▶ EXERCISE DETAILS
Report how many lines in the material below contain the string "blue", with case counting, and give only the number.

▶ DATA SHOWN
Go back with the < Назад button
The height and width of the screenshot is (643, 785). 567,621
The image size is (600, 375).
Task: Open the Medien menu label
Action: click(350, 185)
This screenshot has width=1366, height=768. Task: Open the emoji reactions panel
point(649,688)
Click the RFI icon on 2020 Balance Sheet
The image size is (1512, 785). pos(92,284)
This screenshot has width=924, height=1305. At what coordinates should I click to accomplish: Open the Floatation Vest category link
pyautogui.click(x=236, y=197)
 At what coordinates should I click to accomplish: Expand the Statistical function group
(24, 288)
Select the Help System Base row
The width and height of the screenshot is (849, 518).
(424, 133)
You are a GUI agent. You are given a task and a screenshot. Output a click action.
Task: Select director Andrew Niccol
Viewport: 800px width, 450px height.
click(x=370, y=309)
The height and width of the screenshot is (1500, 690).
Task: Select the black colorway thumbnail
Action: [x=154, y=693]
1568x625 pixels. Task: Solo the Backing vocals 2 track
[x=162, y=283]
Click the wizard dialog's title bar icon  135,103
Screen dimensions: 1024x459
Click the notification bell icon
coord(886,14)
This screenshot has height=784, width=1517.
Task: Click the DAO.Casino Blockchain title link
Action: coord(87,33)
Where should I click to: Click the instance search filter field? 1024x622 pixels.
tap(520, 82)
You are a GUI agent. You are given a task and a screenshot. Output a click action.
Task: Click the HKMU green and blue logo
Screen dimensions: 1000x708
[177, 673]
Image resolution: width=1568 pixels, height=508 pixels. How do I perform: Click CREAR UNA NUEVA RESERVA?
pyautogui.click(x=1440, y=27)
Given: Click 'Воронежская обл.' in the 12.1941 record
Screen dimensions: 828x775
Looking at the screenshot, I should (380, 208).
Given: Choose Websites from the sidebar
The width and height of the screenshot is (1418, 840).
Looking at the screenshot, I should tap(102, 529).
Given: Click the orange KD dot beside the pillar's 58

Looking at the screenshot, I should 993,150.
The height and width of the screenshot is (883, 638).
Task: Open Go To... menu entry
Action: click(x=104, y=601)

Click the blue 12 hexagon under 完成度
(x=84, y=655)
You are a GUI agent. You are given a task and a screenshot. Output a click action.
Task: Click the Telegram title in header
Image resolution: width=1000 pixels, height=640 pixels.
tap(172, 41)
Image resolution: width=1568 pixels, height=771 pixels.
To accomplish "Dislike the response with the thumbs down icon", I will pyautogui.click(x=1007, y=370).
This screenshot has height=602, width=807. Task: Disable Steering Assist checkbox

▶ COMPLETED TASK
2